→ YOUR GOAL: The records below need copying. Match each line exactly.

→ RECORDS FOR THIS EXERCISE:
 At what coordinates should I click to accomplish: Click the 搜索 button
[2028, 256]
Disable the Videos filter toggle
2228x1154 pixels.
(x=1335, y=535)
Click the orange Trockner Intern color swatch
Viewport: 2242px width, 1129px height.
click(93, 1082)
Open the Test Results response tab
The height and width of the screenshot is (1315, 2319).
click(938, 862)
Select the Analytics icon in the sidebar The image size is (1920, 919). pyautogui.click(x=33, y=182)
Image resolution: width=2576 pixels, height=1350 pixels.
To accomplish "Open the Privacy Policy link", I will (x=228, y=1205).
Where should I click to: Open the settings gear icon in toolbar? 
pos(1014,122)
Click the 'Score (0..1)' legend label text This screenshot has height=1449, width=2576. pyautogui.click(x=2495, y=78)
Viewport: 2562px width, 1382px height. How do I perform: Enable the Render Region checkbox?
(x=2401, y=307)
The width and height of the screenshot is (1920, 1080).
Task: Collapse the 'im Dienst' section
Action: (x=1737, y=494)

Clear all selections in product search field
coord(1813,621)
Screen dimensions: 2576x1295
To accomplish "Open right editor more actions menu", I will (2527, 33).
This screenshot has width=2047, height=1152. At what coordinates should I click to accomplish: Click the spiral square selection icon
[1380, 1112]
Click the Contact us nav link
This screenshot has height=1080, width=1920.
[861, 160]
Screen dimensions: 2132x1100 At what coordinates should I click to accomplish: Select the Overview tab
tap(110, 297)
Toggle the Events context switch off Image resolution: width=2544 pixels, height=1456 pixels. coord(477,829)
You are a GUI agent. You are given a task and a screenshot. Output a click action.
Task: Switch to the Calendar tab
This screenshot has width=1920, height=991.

→ RESPONSE TO THIS TASK:
 At what coordinates should I click to accomplish: Click the 搜索 button
[2028, 256]
Disable the Videos filter toggle
2228x1154 pixels.
(x=1335, y=535)
Click the orange Trockner Intern color swatch
Viewport: 2242px width, 1129px height.
click(93, 1082)
Open the Test Results response tab
The height and width of the screenshot is (1315, 2319).
click(938, 862)
Select the Analytics icon in the sidebar The image size is (1920, 919). pyautogui.click(x=33, y=182)
Image resolution: width=2576 pixels, height=1350 pixels.
To accomplish "Open the Privacy Policy link", I will (x=228, y=1205).
Where should I click to: Open the settings gear icon in toolbar? 
pos(1014,122)
Click the 'Score (0..1)' legend label text This screenshot has height=1449, width=2576. pyautogui.click(x=2495, y=78)
Viewport: 2562px width, 1382px height. How do I perform: Enable the Render Region checkbox?
(x=2401, y=307)
The width and height of the screenshot is (1920, 1080).
Task: Collapse the 'im Dienst' section
Action: (x=1737, y=494)

Clear all selections in product search field
coord(1813,621)
Screen dimensions: 2576x1295
To accomplish "Open right editor more actions menu", I will (2527, 33).
This screenshot has width=2047, height=1152. At what coordinates should I click to accomplish: Click the spiral square selection icon
[1380, 1112]
Click the Contact us nav link
This screenshot has height=1080, width=1920.
[861, 160]
Screen dimensions: 2132x1100 At what coordinates should I click to accomplish: Select the Overview tab
tap(110, 297)
Toggle the Events context switch off Image resolution: width=2544 pixels, height=1456 pixels. coord(477,829)
You are a GUI agent. You are given a task and a screenshot. Output a click action.
Task: Switch to the Calendar tab
This screenshot has width=1920, height=991.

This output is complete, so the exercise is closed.